VAPU: System for Autonomous Legacy Code Modernization
- URL: http://arxiv.org/abs/2510.18509v1
- Date: Tue, 21 Oct 2025 10:50:33 GMT
- Title: VAPU: System for Autonomous Legacy Code Modernization
- Authors: Valtteri Ala-Salmi, Zeeshan Rasheed, Abdul Malik Sami, Muhammad Waseem, Kai-Kristian Kemell, Jussi Rasku, Mika Saari, Pekka Abrahamsson,
- Abstract summary: We propose a multi-agent system named VAPU, which is designed to update code files in phases while simulating different roles in a software development team.<n>VAPU showed up to 22.5% increase in the succeeding Python file update requirements compared to ZSL/OSL prompts.<n>The study indicates that an LLM-based multi-agent system is a capable solution to update components of a legacy application autonomously.

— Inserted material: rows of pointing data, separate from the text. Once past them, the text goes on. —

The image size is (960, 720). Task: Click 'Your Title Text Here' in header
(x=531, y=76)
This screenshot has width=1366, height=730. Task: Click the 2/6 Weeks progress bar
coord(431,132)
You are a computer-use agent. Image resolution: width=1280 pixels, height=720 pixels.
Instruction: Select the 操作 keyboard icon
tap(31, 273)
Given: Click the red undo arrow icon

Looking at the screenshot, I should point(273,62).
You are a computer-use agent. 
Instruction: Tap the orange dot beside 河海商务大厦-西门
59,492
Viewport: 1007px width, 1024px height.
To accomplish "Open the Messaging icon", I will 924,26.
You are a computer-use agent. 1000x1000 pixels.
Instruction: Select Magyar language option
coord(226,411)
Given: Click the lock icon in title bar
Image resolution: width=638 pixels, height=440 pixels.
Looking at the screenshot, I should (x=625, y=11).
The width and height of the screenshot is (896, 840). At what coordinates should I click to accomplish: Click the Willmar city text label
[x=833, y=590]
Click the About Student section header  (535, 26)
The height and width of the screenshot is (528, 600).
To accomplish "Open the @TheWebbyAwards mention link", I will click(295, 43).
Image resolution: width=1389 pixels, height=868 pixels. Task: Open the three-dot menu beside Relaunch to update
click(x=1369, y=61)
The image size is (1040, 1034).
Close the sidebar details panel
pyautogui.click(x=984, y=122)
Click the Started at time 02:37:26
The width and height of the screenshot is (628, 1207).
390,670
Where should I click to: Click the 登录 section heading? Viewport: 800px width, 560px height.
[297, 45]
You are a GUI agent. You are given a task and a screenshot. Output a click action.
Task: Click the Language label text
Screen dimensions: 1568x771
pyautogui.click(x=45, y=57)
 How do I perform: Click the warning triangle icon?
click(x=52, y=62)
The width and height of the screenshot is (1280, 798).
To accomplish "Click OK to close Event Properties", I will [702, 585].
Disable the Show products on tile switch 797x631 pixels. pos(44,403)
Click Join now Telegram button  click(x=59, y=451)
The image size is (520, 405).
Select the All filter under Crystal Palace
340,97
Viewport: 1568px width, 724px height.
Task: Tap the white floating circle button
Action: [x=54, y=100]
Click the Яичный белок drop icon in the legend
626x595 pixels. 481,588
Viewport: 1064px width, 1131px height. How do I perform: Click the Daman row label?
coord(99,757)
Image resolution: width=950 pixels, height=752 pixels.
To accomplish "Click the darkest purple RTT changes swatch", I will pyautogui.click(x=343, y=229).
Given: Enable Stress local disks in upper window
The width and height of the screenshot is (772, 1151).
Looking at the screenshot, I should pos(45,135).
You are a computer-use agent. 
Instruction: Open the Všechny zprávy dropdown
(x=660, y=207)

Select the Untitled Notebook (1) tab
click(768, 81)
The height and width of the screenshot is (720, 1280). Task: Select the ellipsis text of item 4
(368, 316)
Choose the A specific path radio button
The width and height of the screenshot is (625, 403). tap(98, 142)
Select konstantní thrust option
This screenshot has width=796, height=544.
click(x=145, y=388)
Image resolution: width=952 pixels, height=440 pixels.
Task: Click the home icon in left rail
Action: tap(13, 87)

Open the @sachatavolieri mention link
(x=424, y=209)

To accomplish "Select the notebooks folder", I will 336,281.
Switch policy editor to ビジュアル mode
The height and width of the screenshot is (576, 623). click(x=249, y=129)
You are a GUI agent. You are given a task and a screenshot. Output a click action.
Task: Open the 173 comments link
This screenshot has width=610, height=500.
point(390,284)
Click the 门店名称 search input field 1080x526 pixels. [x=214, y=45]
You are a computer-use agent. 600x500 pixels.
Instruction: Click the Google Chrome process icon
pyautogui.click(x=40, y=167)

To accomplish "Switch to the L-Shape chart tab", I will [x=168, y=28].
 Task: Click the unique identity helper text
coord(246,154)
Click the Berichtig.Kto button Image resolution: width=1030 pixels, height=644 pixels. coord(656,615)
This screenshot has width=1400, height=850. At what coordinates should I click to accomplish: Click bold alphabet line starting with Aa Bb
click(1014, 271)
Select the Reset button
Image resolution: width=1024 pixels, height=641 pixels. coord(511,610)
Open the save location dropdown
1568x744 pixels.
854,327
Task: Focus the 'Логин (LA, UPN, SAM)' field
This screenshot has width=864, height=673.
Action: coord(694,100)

- Score: 2.0177617569743607
- License: http://arxiv.org/licenses/nonexclusive-distrib/1.0/
- Abstract: In this study, we present a solution for the modernization of legacy applications, an area of code generation where LLM-based multi-agent systems are proving essential for complex multi-phased tasks. Legacy applications often contain deprecated components that create compatibility, security, and reliability risks, but high resource costs make companies hesitate to update. We take a step forward to integrate an LLM-based multi-agent system as part of a legacy web application update to provide a cost-effective solution to update legacy applications autonomously. We propose a multi-agent system named a Verifying Agent Pipeline Updater (VAPU), which is designed to update code files in phases while simulating different roles in a software development team. In our previous study, we evaluated the system for legacy version updates by using six legacy web application view files by resulting errors and accomplished requirements. This study extends the previous evaluation of a multi-agent pipeline system by extending the evaluation of VAPU from a single LLM to five LLMs and using the temperature parameter in both 0 to 1 settings. Additionally, we tested the system with 20 open-source Python GitHub projects. The results of the evaluation were compared to Zero-Shot Learning (ZSL) and One-Shot Learning (OSL) prompts. The extended evaluation of VAPU showed that particularly in a low-temperature VAPU can get similar level of error count compared to the ZSL/OSL prompts but with a higher level of fulfilled requirements, depending on the LLM. VAPU showed up to 22.5% increase in the succeeding Python file update requirements compared to ZSL/OSL prompts. The study indicates that an LLM-based multi-agent system is a capable solution to update components of a legacy application autonomously.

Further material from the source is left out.